Ma del resto nemmeno i mercenari che lavorano per il Tav sono presi in considerazione, forze dell’ordine, militari e operai respirano polveri che nessuno sa veramente quanto sono nocive, e si lamentano delle condizioni in cui lavorano (leggi Tra cessi e maleducazione: i mercenari del sistema tav), quindi cosa c’è da aspettarsi.

Ltf ha recentemente detto ad un processo che dall’inizio del cantiere per la sicurezza sono stati spesi già 10 milioni di euro tra telecamere, reti, muri e fari (chissà che cresta!); a suo tempo il Sap disse che la sicurezza al cantiere costa 90 mila euro al giorno. Tutti soldi pubblici per difendere un’opera inutile e dannosa che non avrebbe senso di esistere se solo non rappresentasse il bancomat della politica.

La magistratura da oltre due anni tenta di mettere fuori gioco più notav possibili per far proseguire indisturbato questo sistema di dissanguamento delle casse pubbliche, arrivando ad accusare il movimento di terrorismo.

Eppure ieri sera i notav erano lì, come sempre, senza paura, e sabato saranno in marcia di nuovo tra gli stessi sentieri, che un tempo erano nostri e che oggi sono frequentati dai blindati della polizia.

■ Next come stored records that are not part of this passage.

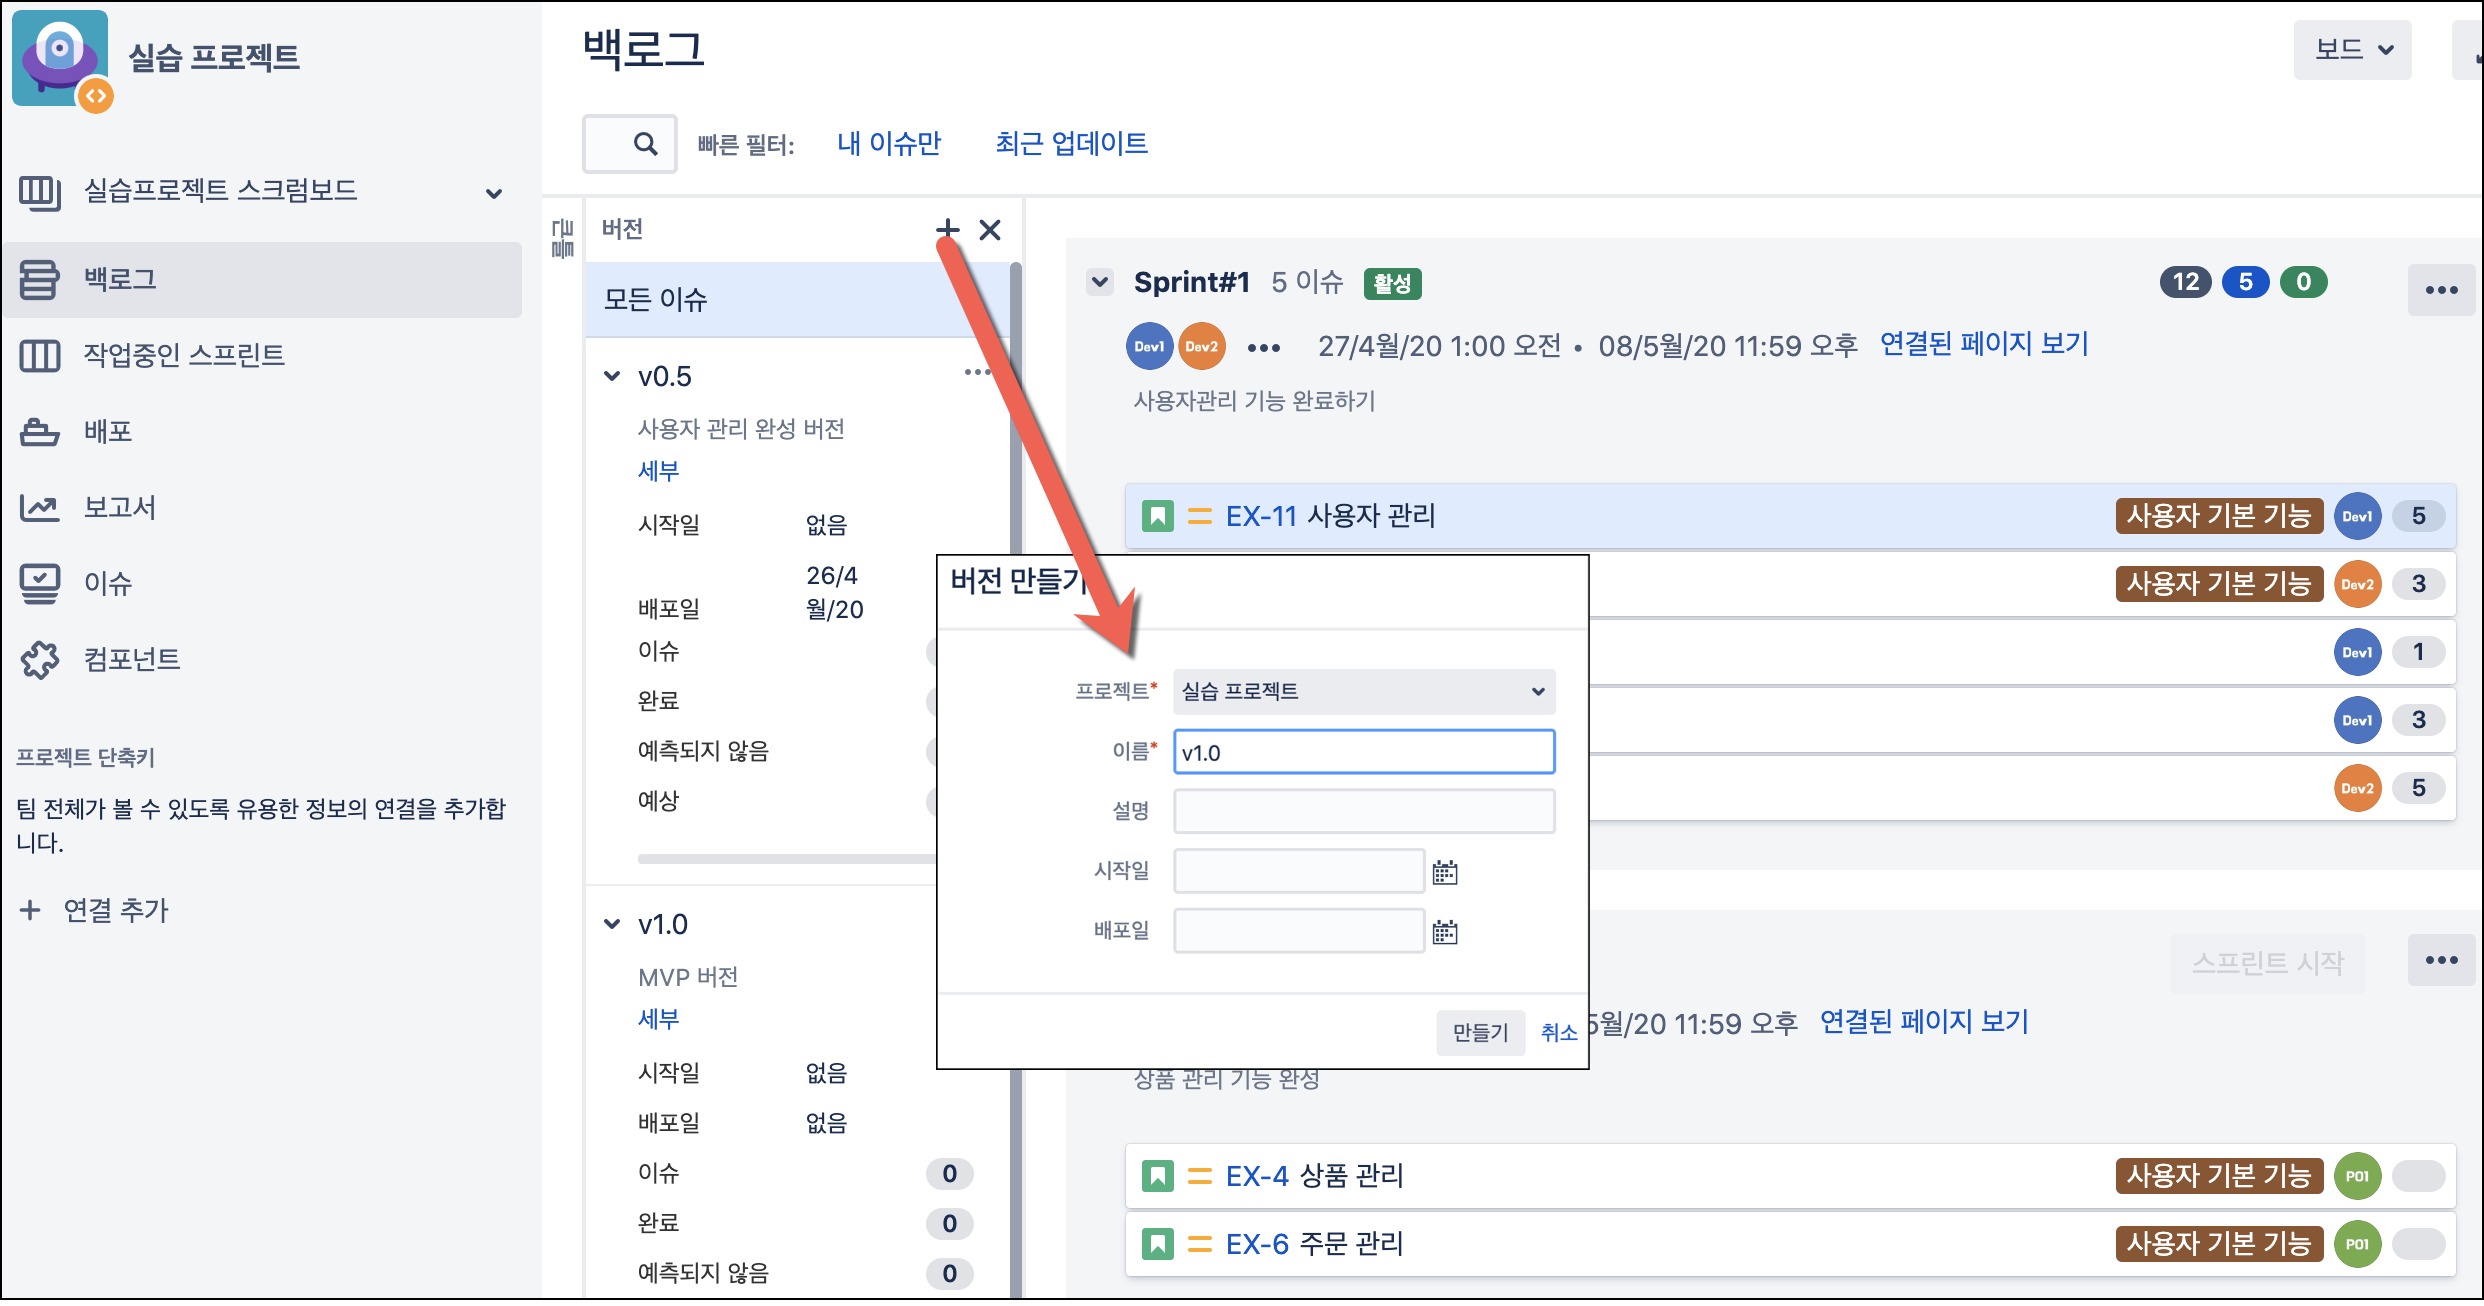Collapse the Sprint#1 section chevron
This screenshot has height=1306, width=2484.
click(x=1100, y=282)
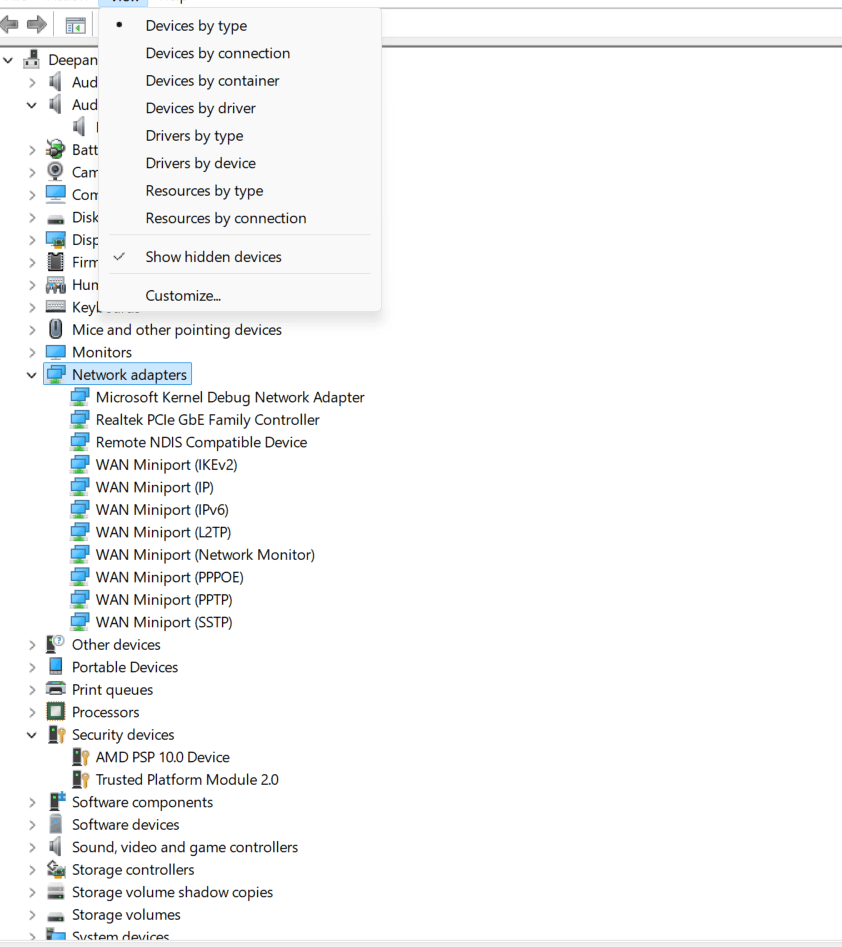Select Drivers by device menu entry
Image resolution: width=842 pixels, height=947 pixels.
pyautogui.click(x=202, y=162)
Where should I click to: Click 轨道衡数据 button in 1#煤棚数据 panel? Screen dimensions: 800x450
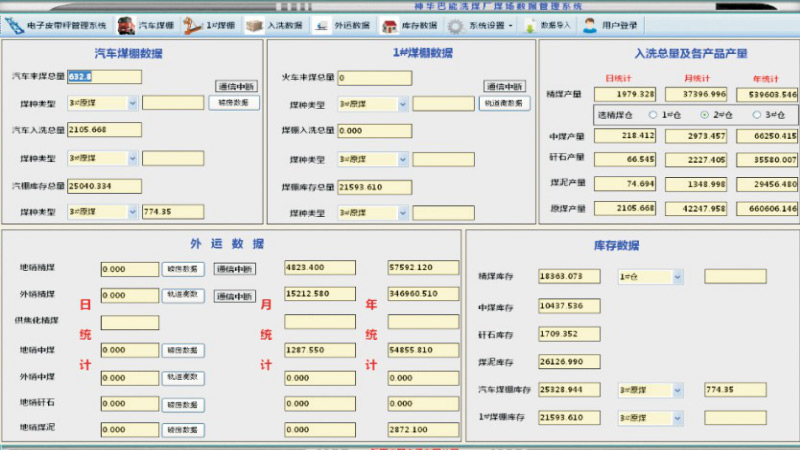[505, 103]
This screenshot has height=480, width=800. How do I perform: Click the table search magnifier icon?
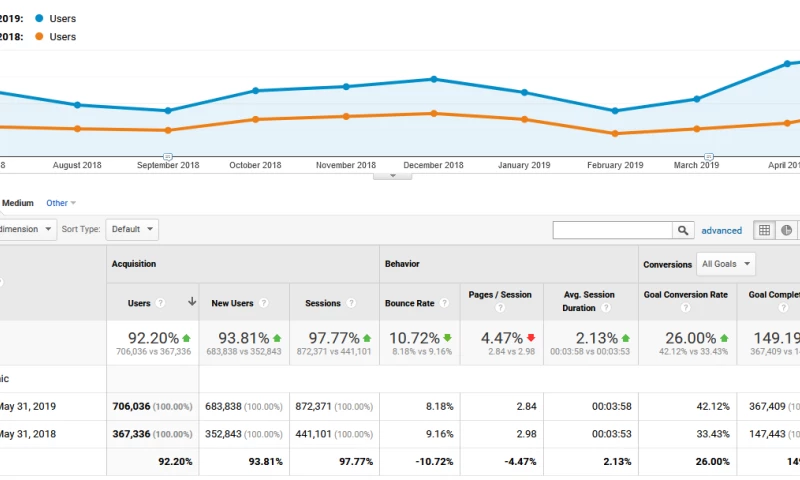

Si rassegnino i vari Lupi o Chiamparino che oggi dice che non esiste un popolo notav. Il Ministro Lupi si dovrebbe vergognare di portare le scolaresche a visitare il cantiere.

Si rassegnino questo è il popolo notav che non ha mai smesso di lottare e che non smetterà di farlo.

E’ il popolo notav che decide le iniziative, ne decide il tenore e l’intensità da sempre, solo che non ci sono titoloni sui giornali quando fa tutte le altre attività che fa di solito, smontando quotidianamente le balle che vengono raccontate.

Ecco ora abbiamo rimesso la chiesa al centro del villaggio.